Une fois à terre, personne pour te ramasser. Tu maudis les films romantico-sentimentaux qui te font espérer des conneries mielleuses et réalise tristement qu’il n’y a pas 15 mecs qui vont accourir pour te relever. Même pas un petit chauve. Non, tu te retrouves comme un sac à patates, étalée de tout ton long et lamentablement seule avec ton déjeuner dégoulinant sur le trottoir. Tu as mal au coude, tu ne te relèves pas tout de suite et te demandes soudainement comment tu vas pouvoir vivre sans un coude qui fonctionne correctement. Tu ne pourras plus manger normalement, faire coucou à ta mère de loin qui a encore oublié de mettre ses lunettes ou bien attraper le pot de confiture en haut de l’étagère. Une vie sans coude se profile, tu es triste de ne pas en avoir profité davantage. Prise entre l’envie de rire car tu as bien conscience que tu viens de te ridiculiser (tu reconnais que tu es toujours la première à te fendre la poire quand quelqu’un se casse la figure devant toi) et celle de pleurer car la douleur s’intensifie, tu balaies la rue d’un coup d’œil rapide afin de faire une liste des témoins de cette catastrophe. Une bande de vieux OK. Ah et la DRH de ta boîte.
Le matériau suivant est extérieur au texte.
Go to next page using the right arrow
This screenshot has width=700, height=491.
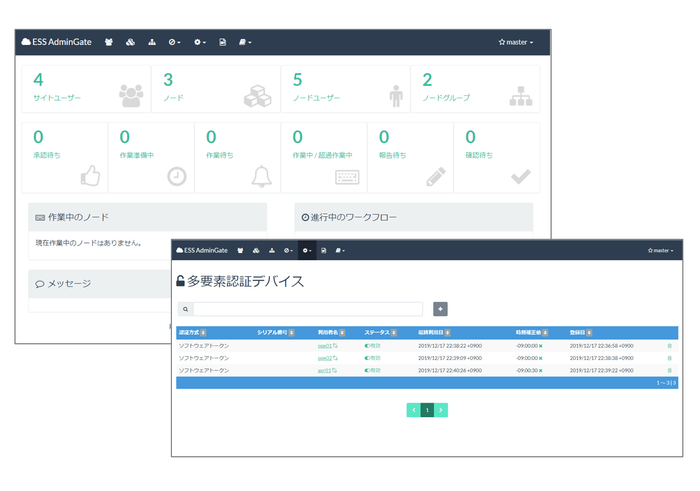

Bon, au moins pour l’attestation d’accident du travail tu n’auras pas de mauvais sang à te faire, c’est plié. Tu restes plusieurs secondes par terre le temps de réaliser ce qui vient de se passer. Par ordre d’apparition dans ta tête, les choses sont un peu brouillonnes: « cette petite merde de plaque m’a faite tombé / Je me suis tapée la honte/ P***** j’ai mal au coude grave / Merde mes yaourts / J’ai envie de me planquer dans un trou le plus profond possible ». Ça fait beaucoup d’émotions en peu de temps. Sincèrement, j’étais pas prête. Pas prête à choir aussi rapidement dans l’année qui vient tout juste de commencer. Mais finalement, c’est pas plus mal de démarrer en bas de l’échelle. Au moins à partir de maintenant, je ne peux que me relever. Autre avantage : je n’ai pas de problème de chute pour cet article.